C'est entendu.

vendredi 20 janvier 2012

[Réveille-Matin] Tom Waits - King Kong

C'est sans doute futile et superficiel (ceci est un magazine consacré à la musique populaire, what did you expect ?) mais j'adore, vous le savez, disserter autour de thèmes aussi creux que "qui mérite la couronne de Roi de la Pop ces jours-ci ?". Ergo l'élection annuelle de la POPsonnalité de l'année. Depuis que Michael Jackson est mort (je ne parle pas de sa mort clinique mais de celle de l'artiste en lui), la bataille a fait rage, inlassablement, et s'il est difficile d'élire un seul et unique héritier du titre, il n'est pas secret que j'ai mon idée sur la question. Seulement voilà, un Roi de la Pop se doit d'être le plus connivent, le plus séducteur possible. Il doit à la fois se placer bien au-dessus de la mêlée, et continuellement impressionner. Il doit être surhumain. De ce point de vue-là, il lui existe des antagonistes, des revers de médaille noircis, des artistes au moins aussi impressionnants que lui, mais dont l'aura ne pourra jamais satisfaire les masses (bien-pensantes).

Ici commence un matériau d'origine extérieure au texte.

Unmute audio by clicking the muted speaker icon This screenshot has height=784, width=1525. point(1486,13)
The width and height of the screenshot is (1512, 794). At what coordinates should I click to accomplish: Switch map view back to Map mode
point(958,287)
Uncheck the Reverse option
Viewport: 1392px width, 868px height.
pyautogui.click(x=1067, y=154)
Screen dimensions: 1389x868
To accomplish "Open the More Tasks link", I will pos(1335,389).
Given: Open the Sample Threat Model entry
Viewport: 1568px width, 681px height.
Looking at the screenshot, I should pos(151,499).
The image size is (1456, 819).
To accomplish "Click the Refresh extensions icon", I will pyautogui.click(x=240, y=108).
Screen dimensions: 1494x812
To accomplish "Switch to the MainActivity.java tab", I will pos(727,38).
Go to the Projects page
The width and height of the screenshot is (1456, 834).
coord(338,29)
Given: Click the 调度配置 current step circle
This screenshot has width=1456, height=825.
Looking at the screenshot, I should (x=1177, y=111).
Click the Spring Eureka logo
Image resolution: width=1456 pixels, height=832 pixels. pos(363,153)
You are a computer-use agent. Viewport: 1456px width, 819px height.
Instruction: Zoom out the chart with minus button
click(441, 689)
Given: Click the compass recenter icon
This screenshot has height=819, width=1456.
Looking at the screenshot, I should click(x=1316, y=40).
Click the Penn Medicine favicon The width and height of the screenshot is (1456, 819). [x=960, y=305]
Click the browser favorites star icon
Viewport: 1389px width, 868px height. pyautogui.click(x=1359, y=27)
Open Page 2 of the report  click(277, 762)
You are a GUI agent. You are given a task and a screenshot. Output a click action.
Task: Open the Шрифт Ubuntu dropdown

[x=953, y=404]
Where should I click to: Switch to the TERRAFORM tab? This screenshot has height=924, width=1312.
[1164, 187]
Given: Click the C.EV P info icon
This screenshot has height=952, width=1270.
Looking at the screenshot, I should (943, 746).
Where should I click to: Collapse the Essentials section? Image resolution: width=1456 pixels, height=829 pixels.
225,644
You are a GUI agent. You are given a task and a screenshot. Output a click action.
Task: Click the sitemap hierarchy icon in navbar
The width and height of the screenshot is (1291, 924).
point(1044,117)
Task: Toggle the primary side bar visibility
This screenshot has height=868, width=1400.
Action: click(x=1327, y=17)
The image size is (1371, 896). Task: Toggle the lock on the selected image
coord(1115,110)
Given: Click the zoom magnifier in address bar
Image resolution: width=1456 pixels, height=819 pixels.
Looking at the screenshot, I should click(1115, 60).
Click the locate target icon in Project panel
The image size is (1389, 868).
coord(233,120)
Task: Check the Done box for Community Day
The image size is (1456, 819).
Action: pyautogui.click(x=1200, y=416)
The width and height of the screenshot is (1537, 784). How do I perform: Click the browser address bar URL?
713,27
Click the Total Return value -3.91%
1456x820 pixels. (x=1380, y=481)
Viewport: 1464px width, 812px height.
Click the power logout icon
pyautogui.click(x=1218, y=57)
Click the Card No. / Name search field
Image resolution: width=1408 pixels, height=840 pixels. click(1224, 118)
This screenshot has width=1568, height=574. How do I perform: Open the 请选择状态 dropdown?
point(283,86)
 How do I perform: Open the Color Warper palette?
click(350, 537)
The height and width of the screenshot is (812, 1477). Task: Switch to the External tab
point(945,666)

Des puissances de l'ombre dont le pouvoir s'exerce sur ceux qui se veulent perpétuellement en opposition. Je ne parle pas, bien entendu, de Jean-Luc Mélenchon, mais plutôt d'une noblesse artistique n'ayant jamais fait allégeance à la Royauté, et plus particulièrement d'un leader séditieux, alcoolique, romantique, expérimentateur, usé et malpropre, le Roi de la Jungle, Tom Waits.





Réapparue en 2006 sur la triple compilation "Orphans" (constitué de raretés et d'inédits de Waits), King Kong était originellement destinée à participer d'un effort commémoratif du "petit génie schizo de la pop", Daniel Johnston. La compilation "The Late Great Daniel Johnston : Discovered Covered" était une fantastique occasion pour le jeune homme que j'étais en 2004 de se faire une éducation indie. Sur l'un des deux CDs, il y avait pléthore d'artistes, du plus anecdotique groupuscule amerloque (Thistle) aux plus grands. Mercury Rev, Flaming Lips, Sparklehorse, Teenage Fanclub, Jad Fair, Starlight Mints, Eels, Vic Chesnutt, Beck et même TV on the Radio reprenaient des chansons de Daniel Johnston et ils les reprenaient avec panache ! Je ne savais pas très bien qui était ce Daniel Johnston, mais en voyant le titre du disque et la pochette, j'imaginais un obscur songwriter "classique" (à la Randy Newman) récemment décédé. Sauf que sur le second CD, on pouvait trouver les versions originales des morceaux, chantés par Daniel Johnston de sa voix de crécelle chancelante, plutôt plus que moins lo-fi, et le type n'était même pas mort, il continuait même à enregistrer des disques. Une sorte de livre d'histoire de l'indie-rock fait sur mesure dans lequel je me suis plongé mille fois, pile au moment où le genre atteignait ses derniers sommets. A la toute fin de la playlist, Daniel Johnston chantait a-capella le scénario du long-métrage "King Kong", avec les mots qu'aurait choisi un gamin de 8 ans. Ces mots-là, grognés par le Roi Tom depuis le fond de sa caverne, tandis que de sa voix samplée il bâtit le décor du film, ces mots n'ont plus rien d'enfantin et quiconque refuserait de courber l'échine devant un tel suzerain se verrait à coup sûr tabassé à mort puis jeté du haut d'un building pointu.